Artık ayrılma vaktinin geldiğini düşünen bir
kadın, ön-sevişme, orta-sevişme veya son-sevişme aşamalarından herhangi
birisinde
“Mini
mini bir kuş donmuştu, Pencereme
konmuştu” nakaratını sürekli tekrarlarsa, bu masum şarkı,
usta ellerde öldürücü ve vedalaştırıcı bir etkiye sahip olur. Zaten 17-18
yaşından beri kuşunun boyuyla ilgili her türlü kompleksi yeteri kadar
biriktirmiş olan erkek, buradaki “mini kuş” ibaresini hiç hayra
yormayacak ve ufak ufak ilişkiden çark etmenin yollarını arayacaktır. Anlayışı
kıt bir erkekle karşı karşıya bulunan kadın, yukarıdaki şarkı yeterli olmadığı
takdirde, derhal aşağıdaki şarkıyı yüksek sesle söylemeye başlamalıdır:
“Bak işte bir minik serçe Senin gibi neşe içinde”

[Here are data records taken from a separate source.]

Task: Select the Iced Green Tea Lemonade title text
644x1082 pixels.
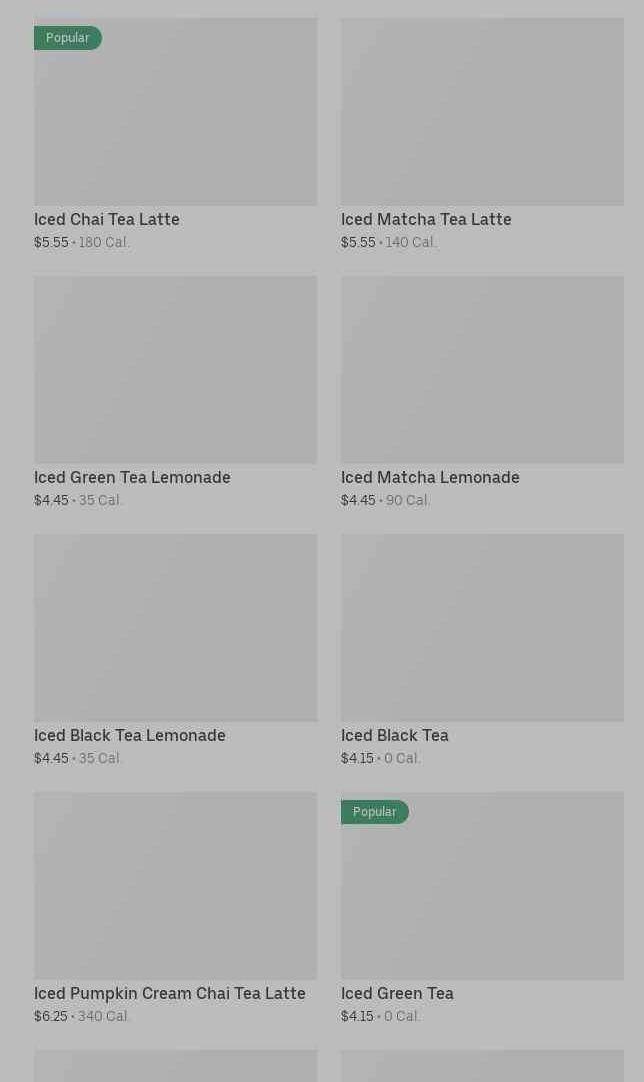Action: (x=132, y=477)
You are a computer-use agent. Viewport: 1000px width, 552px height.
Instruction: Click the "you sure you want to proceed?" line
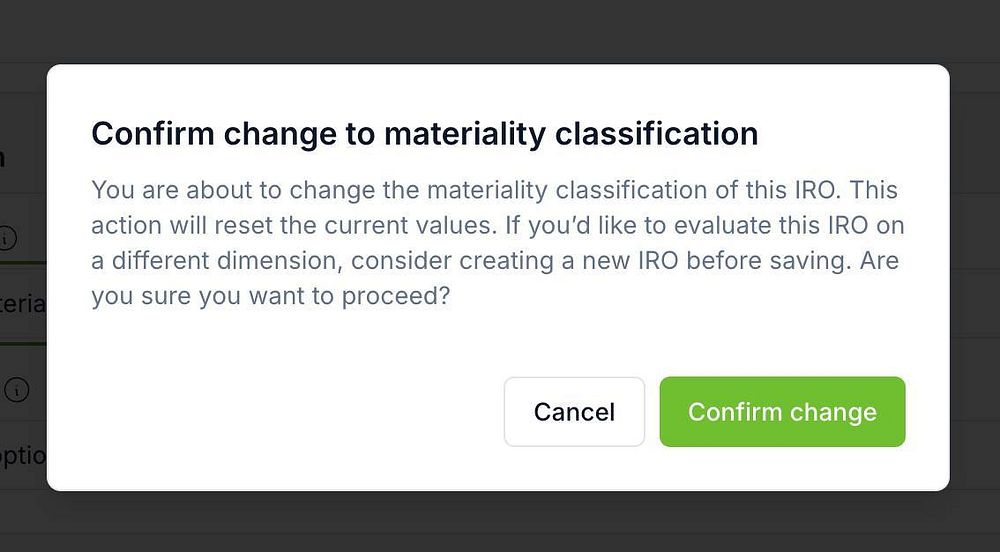(270, 298)
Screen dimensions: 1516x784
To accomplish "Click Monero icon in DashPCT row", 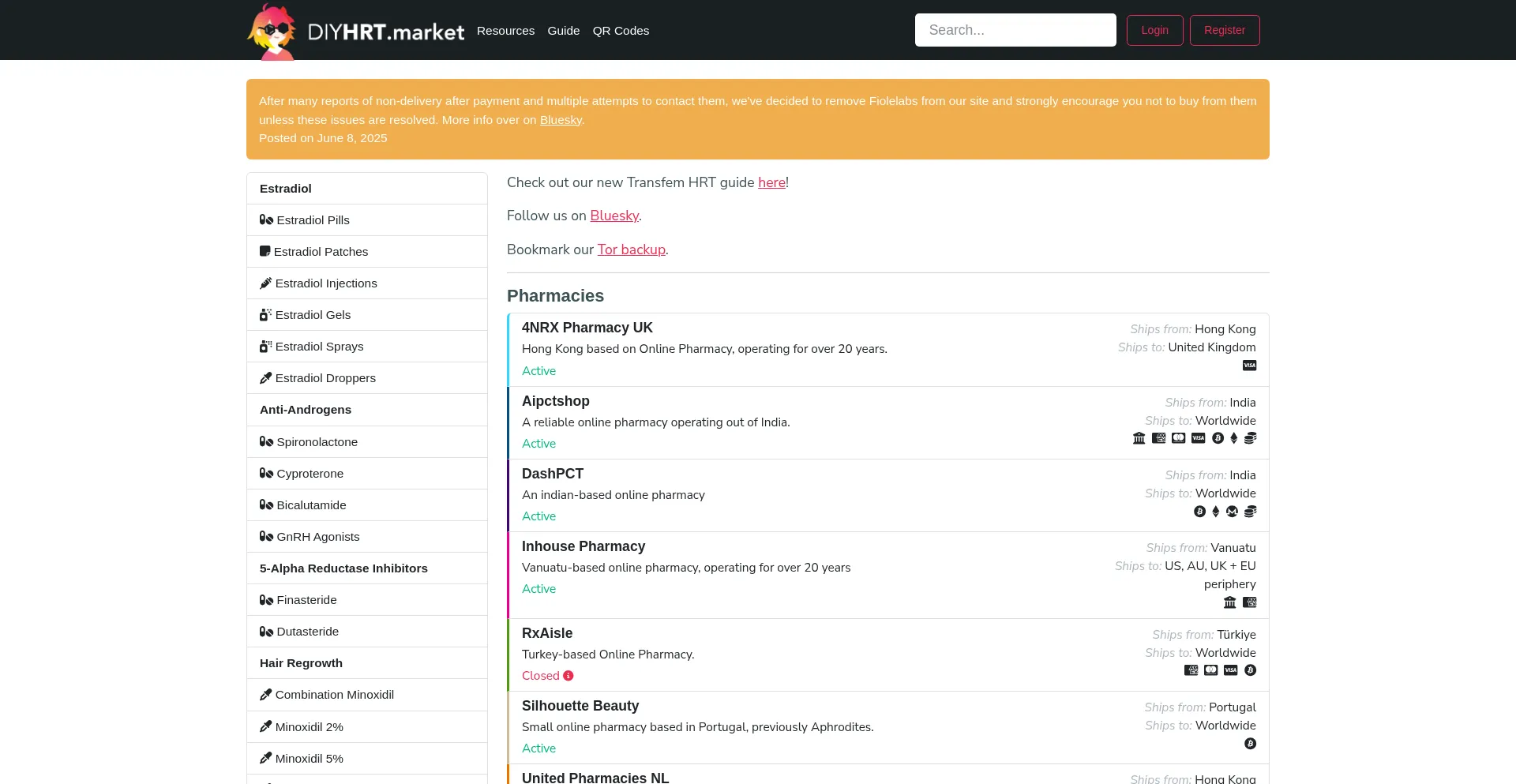I will [1232, 512].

Kendisiyle ilgili imalar içeren bu şarkılara,
ıslıkla eşlik etmeye çalışacak, anlama
özürlü erkekler de çıkabilecektir kuşkusuz.
Şarkılar para etmiyorsa, son darbeyi indirecek bir cümleye ihtiyacımız var:
“Hayatım,
şeyinin rengi keşke siyah olsaydı!” Bu cümleyi ettiğiniz bir erkeğin, artık sizinle
ilişkisini sürdürmesine olanak yoktur. Bırakın ayrılma garantisini, bir daha
onunla tesadüfen bir yerde bile karşılaşamazsınız. Cümledeki “siyah” sözcüğünün
neyi ima ettiğini ayrıca açıklamaya gerek görmüyorum; anlayan anlamıştır!..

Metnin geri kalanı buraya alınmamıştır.